(VORLIEGENDER TEXT):
+ + + + + + +
Lass die Reitbahn mit Staub, Ecken und Enge den engeren Menschen. Komme auf freie, ewige Bahn, wo jungfräuliches Gras im Tau steht, Schatten des Laubes über deinen Weg tanzen, wo das Licht dich liebkost, wo der Wind dich umspielt, wo es keine Grenzen gibt, wo dein Herz weit wird und in das Grenzenlose seiner Herrschaft einreitet.
Denn dies, Geliebte, ist meine Verheissung:
Deines Pferdes Rücken unterwirft dir die Welt.
Zu einem Thron für dich will ich ihn machen, von dem du ein Zepter der Macht, der Freude und der Freiheit führen sollst, wie du es nie geahnt.
Draussen nur- wenn du liebst- trägt dein Pferd dich recht. Draussen nur, unter freiem Himmel, ist es ganz königlich, ist es ganz Tier. Draussen nur ist es wirklich beschwingt. Nur wenn es dir draussen gehorcht, gehorcht es dir ganz.
Draussen nur fühlt es ganz seine Macht, fühlst auch du ganz seine Macht, herrschst du über das ganze befreite Mass seiner Kraft.
Ewig durch Ecken gebrochene Bahn, in kleine und kleinere Kreise geengte Gänge, genagelte Rampen und Schranken, himmelverhüllendes Dach- taugt das für Liebende ?
Hohe Schule- nun wohl. Aber die höchste Schulung:
willst du sie missen ?
+ + + + + + +
(ZU VERWENDENDE DATEN):
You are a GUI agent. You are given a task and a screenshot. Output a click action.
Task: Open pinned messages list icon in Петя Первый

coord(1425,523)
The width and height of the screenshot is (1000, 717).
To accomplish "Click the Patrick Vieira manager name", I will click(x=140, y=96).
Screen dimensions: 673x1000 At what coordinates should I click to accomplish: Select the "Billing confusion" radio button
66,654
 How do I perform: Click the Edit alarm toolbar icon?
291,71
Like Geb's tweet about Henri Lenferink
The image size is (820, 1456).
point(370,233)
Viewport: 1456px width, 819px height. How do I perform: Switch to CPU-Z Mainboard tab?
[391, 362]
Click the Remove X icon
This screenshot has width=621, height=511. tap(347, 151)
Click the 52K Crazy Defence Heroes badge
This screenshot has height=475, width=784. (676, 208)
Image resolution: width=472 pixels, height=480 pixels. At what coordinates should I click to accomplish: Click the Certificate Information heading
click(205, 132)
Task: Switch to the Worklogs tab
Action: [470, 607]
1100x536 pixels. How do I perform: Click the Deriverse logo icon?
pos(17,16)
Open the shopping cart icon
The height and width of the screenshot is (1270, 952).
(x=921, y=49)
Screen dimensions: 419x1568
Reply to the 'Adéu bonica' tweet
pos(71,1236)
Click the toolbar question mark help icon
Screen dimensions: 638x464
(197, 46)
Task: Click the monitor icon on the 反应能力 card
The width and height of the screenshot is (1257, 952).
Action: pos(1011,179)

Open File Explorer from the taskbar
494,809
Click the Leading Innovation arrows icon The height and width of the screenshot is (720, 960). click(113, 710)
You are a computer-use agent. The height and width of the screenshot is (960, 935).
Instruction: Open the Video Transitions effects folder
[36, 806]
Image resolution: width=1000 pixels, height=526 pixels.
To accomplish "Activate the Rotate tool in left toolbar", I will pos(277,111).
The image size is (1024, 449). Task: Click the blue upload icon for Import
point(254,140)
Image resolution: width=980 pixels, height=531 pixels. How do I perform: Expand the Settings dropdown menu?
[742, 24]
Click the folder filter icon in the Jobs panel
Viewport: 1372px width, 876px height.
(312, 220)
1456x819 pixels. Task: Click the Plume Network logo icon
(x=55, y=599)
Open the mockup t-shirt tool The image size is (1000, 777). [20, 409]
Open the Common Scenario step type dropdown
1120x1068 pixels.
+ + + + + + +
(AUFGABEN DER ÜBUNG):
**A.** Liefere jede Zeile der Einträge, in der das Wort „Switch“ vorkommt, unverändert zurück.
**B.** Nimm den Text über das Reiten unter freiem Himmel wieder auf und schreibe ihn im Anschluss an seinen letzten Satz weiter.
Der Text und die Einträge haben inhaltlich nichts miteinander zu tun.

(LISTE DER ANTWORTEN):
**A.**
Viewport: 1456px width, 819px height. How do I perform: Switch to CPU-Z Mainboard tab?
Task: Switch to the Worklogs tab

**B.**
Nur der Himmel, Geliebte, ist gross genug, dein Zelt zu sein wenn du reitest.
Höre nun, da dich das Pferd trägt, nicht so sehr auf mein Wort als auf das Pferd. Das Pferd ist der beste Reitlehrer. Es ist der Meister der straft und belohnt: er verschliesst sich dir, wenn du auf andere Lehren hörst als die seinen.
Lerne vom Pferde. Reiten ist erst dann eine wahre Freude, wenn du durch eine lange Schule der Geduld, der Feinfühligkeit und der Energie gegangen bist, die dir das Pferd erteilt.
Lies nicht in Reitvorschriften und lerne nicht von Bereitern. Sie verstehen nicht mehr als ihr Handwerk. Reiten ist aber kein Handwerk sondern eine Kunst. Reitvorschriften gewöhnlicher Art sind wie Klavierschulen; sie lehren das Reiten als eine Fertigkeit die man erlernen kann: wie das Nähen und Strümpfestopfen.
Horche in dein Pferd hinein wie in ein kostbares Instrument: wie Ellen Ney in ihren Flügel, wie Busch in seine Geige, wie Barjanski in sein Cello.
Das wird dich seltsame Dinge lehren, von denen keine Reitschule, kein Reitlehrer etwas weiss.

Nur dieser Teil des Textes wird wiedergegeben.